→ **TASK STATEMENT**
Which lines run from the one containing "500x426 pixels." through the end of the data? Write them out exactly, with the pictures left out.

→ **INPUT DATA**
# # # #

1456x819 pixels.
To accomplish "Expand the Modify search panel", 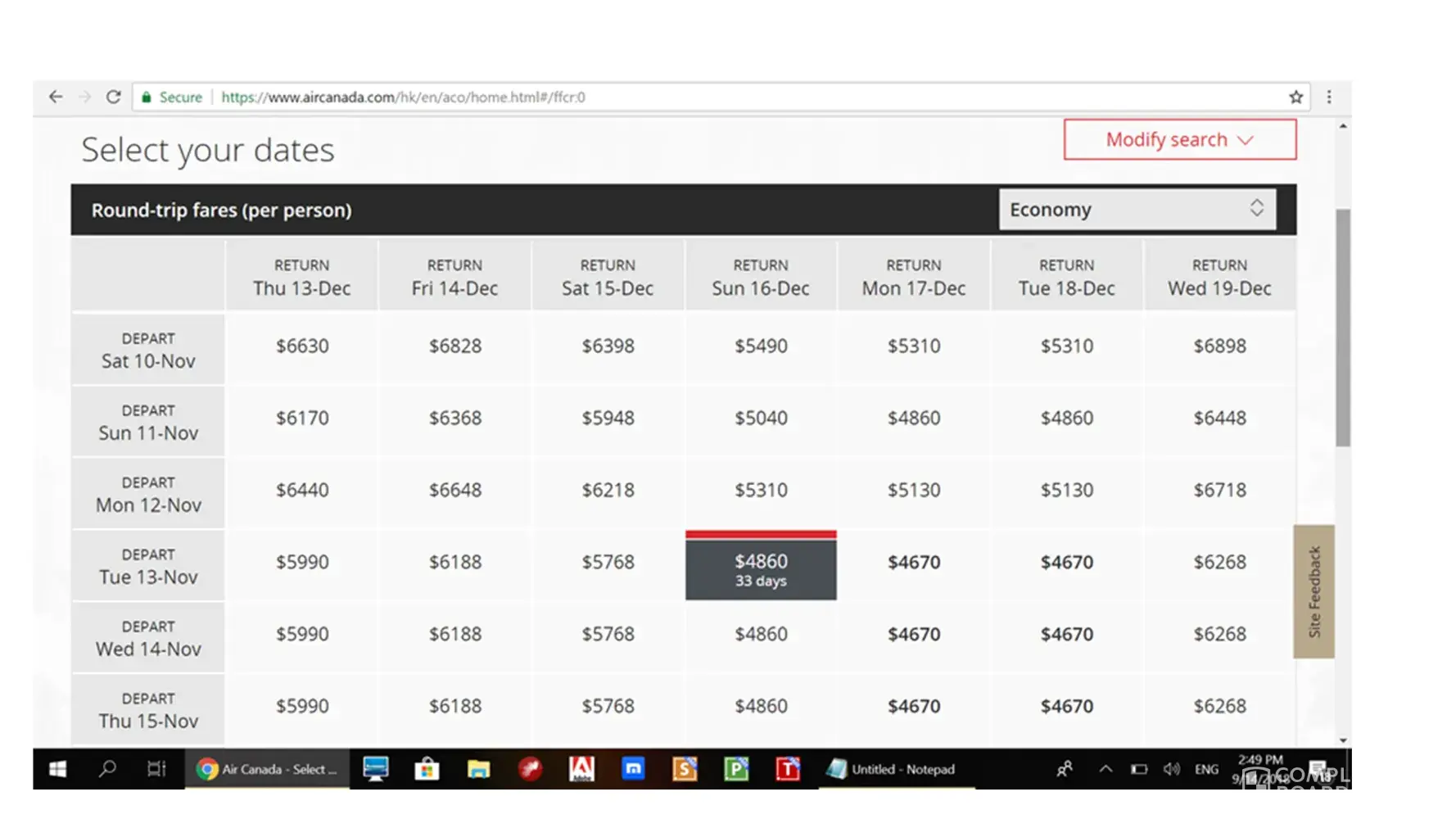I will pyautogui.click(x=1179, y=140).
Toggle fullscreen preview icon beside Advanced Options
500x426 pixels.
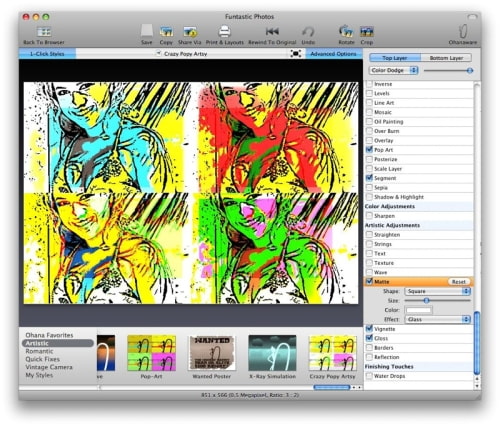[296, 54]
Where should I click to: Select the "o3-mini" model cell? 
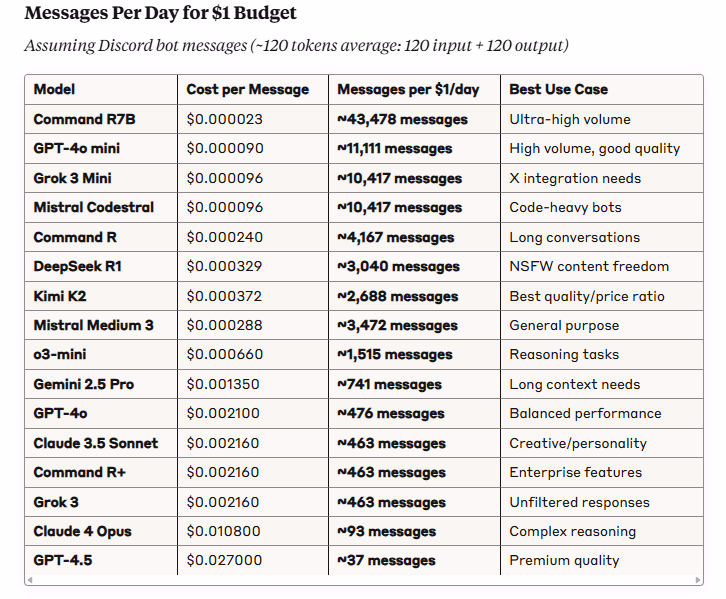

# # # #

→ **WRITTEN REPLY**
500x426 pixels.
[296, 54]
Where should I click to: Select the "o3-mini" model cell? 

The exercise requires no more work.